De acordo com o anuário alemão Maertyrer 2007, há 200 milhões de cristãos a enfrentar algum tipo de restrição ao exercício pleno da fé, o que, em muitos casos, desdobra-se em situações de discriminação ostensiva e perseguição severa. Este anuário é publicado pela agência de notícias evangélica “Idea”, em parceria com a Aliança Evangélica Alemã e a Sociedade Internacional para os Direitos Humanos.
A informação também foi confirmada num relatório inédito do Serviço de Informações Britânico, o MI6, indicando que cristãos de 60 países enfrentam uma perseguição orquestrada, em grande parte, pela rede terrorista Al-Qaeda.
Antes da queda do muro de Berlim e da abertura da Cortina de Ferro a perseguição era facilmente identificada, sendo dirigida e promovida principalmente pelo governo e pelas agências estatais. Foi nessa época que a Missão Portas Abertas surgiu (confira aqui a história do irmão André).
No entanto, desde então foram muitas as mudanças geopolíticas e económicas. O comunismo entrou em colapso, a ex-União Soviética foi desmembrada, o muro de Berlim caiu, a União Europeia vem se consolidando e o mundo assiste a uma polarização perigosa entre os países do oriente e do ocidente.
Uma nova Guerra Santa vem sendo proclamada por organizações terroristas islâmicas como a Al Qaeda, Talibãs, entre outras, contra todos os cristãos e as nações do Ocidente.
Sob o manto da tolerância, está a haver um ataque à fé absoluta
As faces mais subtis da perseguição religiosa nas nações livres são revestidas do manto da tolerância e da igualdade. Basta observar o que aconteceu no ano passado na maior nação protestante do mundo, os Estados Unidos. Os Gideões Internacionais foram proibidos pela Justiça do Estado de Missouri de distribuir Bíblias a crianças numa escola de Annapolis.
A Alemanha, berço do protestantismo, é um exemplo claro de como a restrição à liberdade religiosa ganhou requintes de modernidade. No ano passado, o Pastor Johannes Lerle, de 55 anos, foi condenado a um ano de prisão por ter “incitado a oposição ao aborto durante uma pregação".
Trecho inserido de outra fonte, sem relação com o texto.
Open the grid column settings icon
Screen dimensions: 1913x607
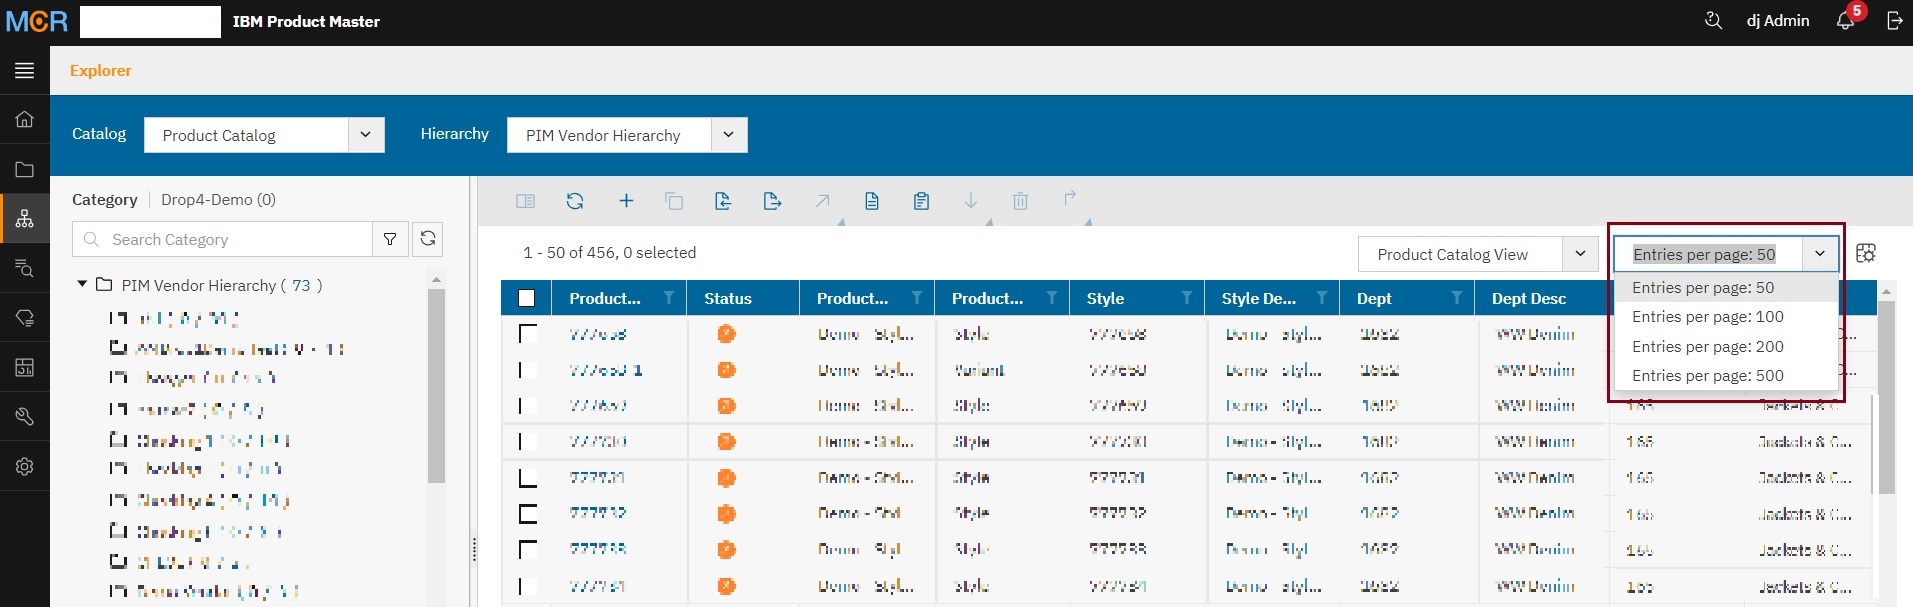(x=1865, y=254)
Ali também foi lançada, na Feira do Livro de Frankfurt de 2006, a primeira “Bíblia politicamente correcta”, que "muda termos como "homens" por "pessoas" e "obedecer a Deus" por "escutar a Deus", entre outros trechos.
Na Espanha, foi incorporada no currículo escolar uma disciplina de educação e aceitação de diferentes tipos de família e afectividades, incluindo as homossexuais.
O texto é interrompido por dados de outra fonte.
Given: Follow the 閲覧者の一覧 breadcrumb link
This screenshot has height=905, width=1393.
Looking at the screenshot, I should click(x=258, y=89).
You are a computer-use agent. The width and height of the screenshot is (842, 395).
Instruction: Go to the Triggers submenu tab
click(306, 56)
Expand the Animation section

Na Inglaterra, o bispo anglicano de Hereford, Anthony Priddis, foi processado por ter-se recusado a empregar um homossexual declarado.
Na Suécia, o pastor Ake Green foi condenado a um mês de prisão por ter pregado um sermão contra o homossexualismo.
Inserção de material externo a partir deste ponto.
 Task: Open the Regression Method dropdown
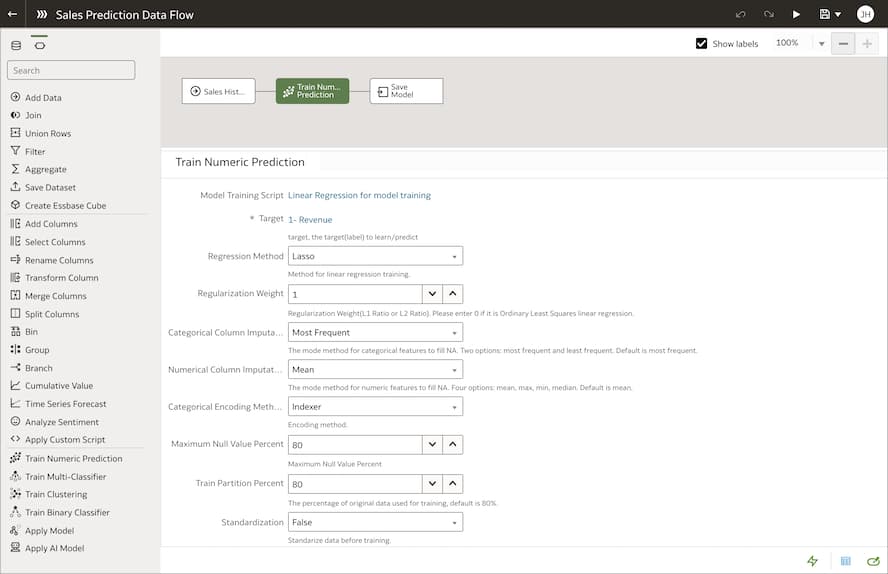coord(375,256)
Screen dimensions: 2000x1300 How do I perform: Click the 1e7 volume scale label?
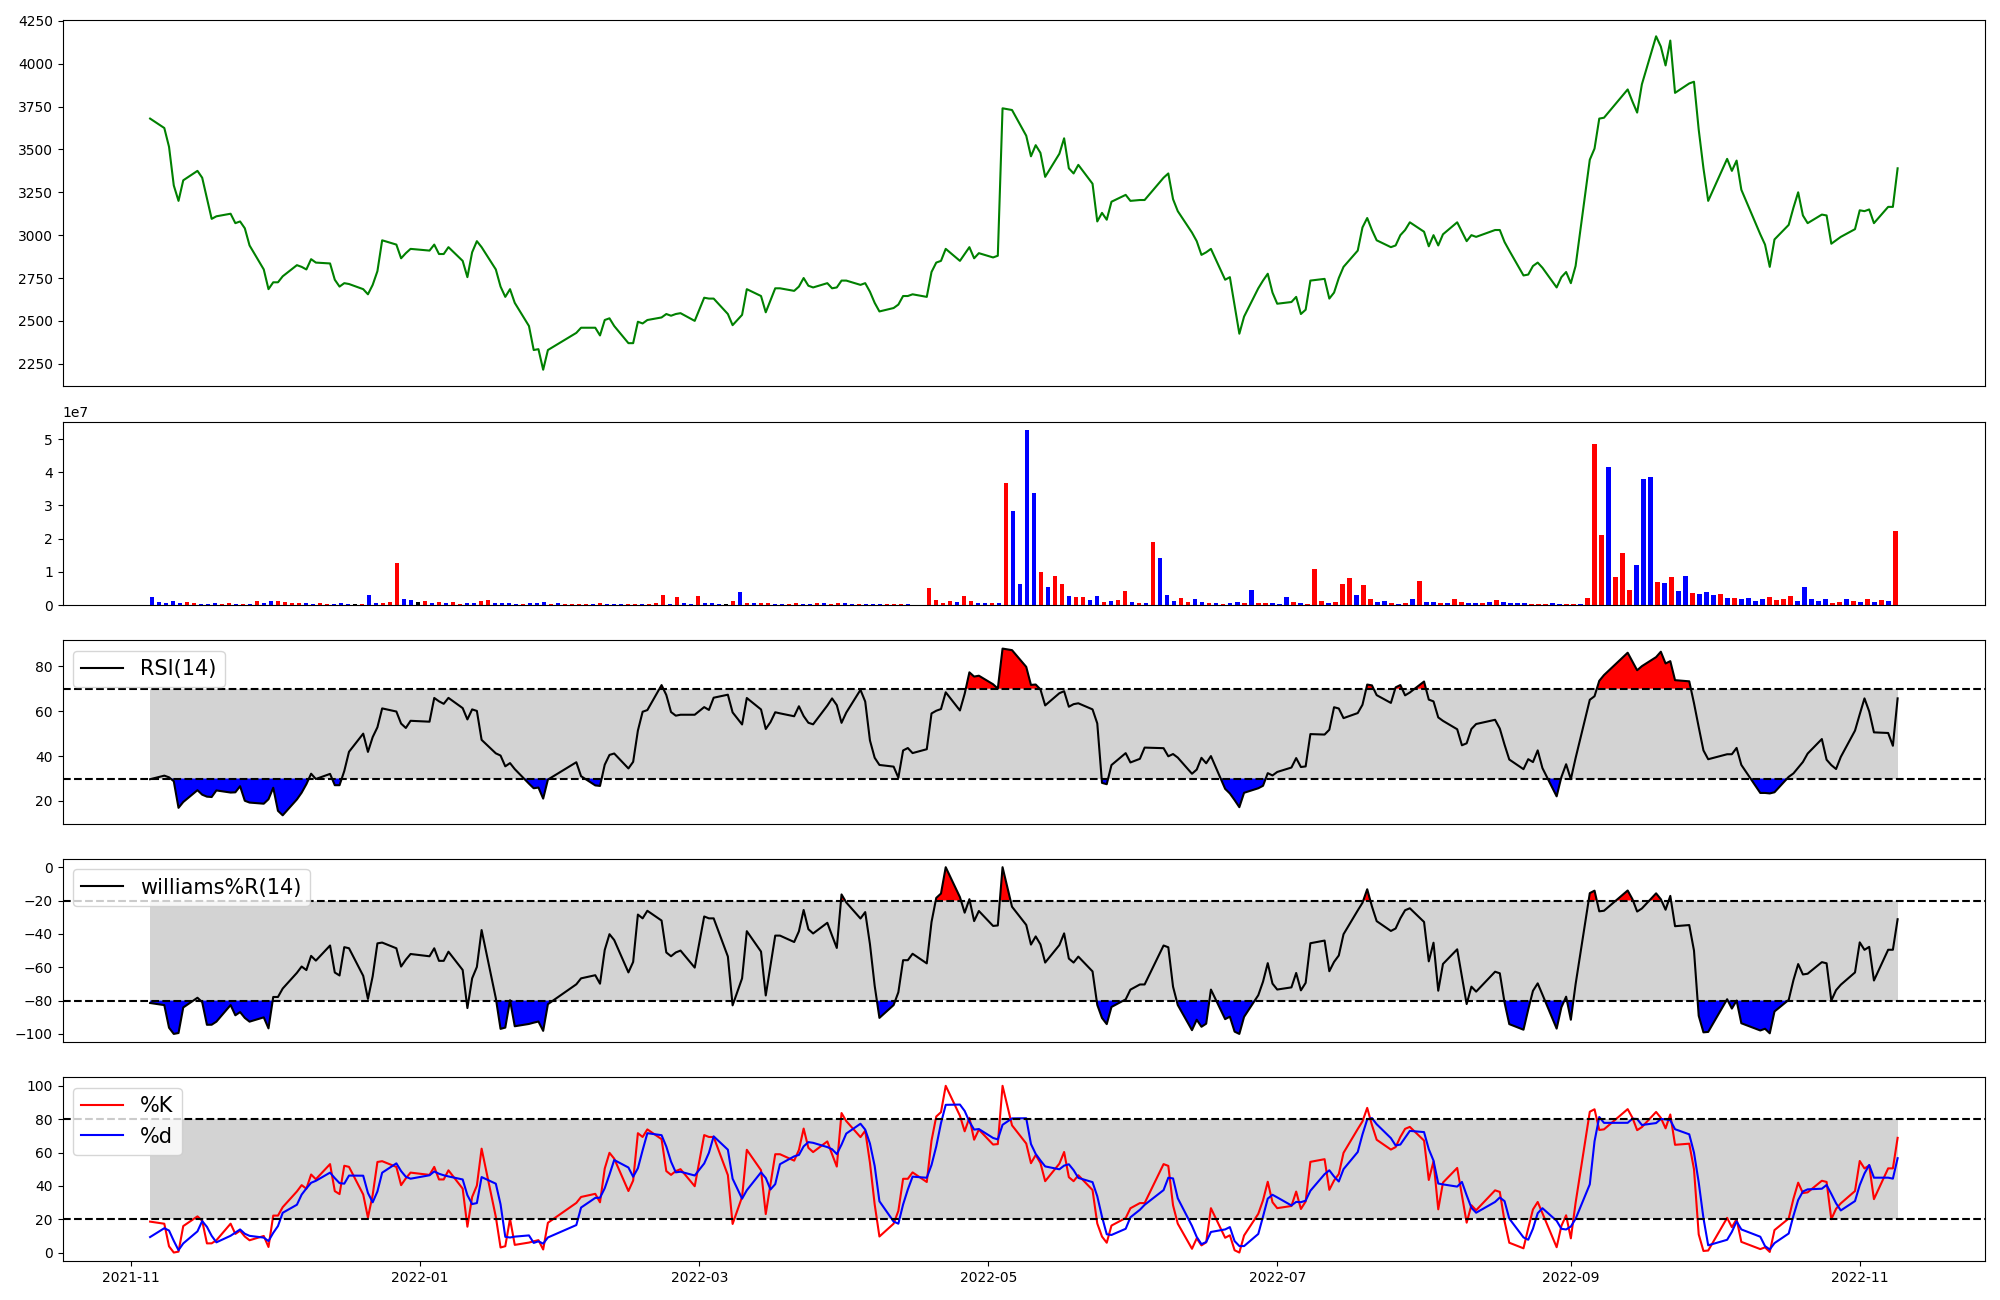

A tolerância agora exige negar que qualquer um tenha fé absoluta. "Em nome do relativismo moral e cultural, segundo o qual todo o uso, comportamento e costume deve ser respeitado e qualquer opinião e palavra contrária é interpretada como fanatismo, vemos o direito de evangelizar estar a ser atacado”, explica Johan Companjen presidente da Missão Portas Abertas Internacional.
De facto, as nações consideradas livres vivem hoje diante do desafio de identificar casos de perseguição e de resistir, a fim de evitar que a abertura de uma pequena brecha possa trazer consigo uma avalanche de imposições restritivas à divulgação da Palavra de Deus.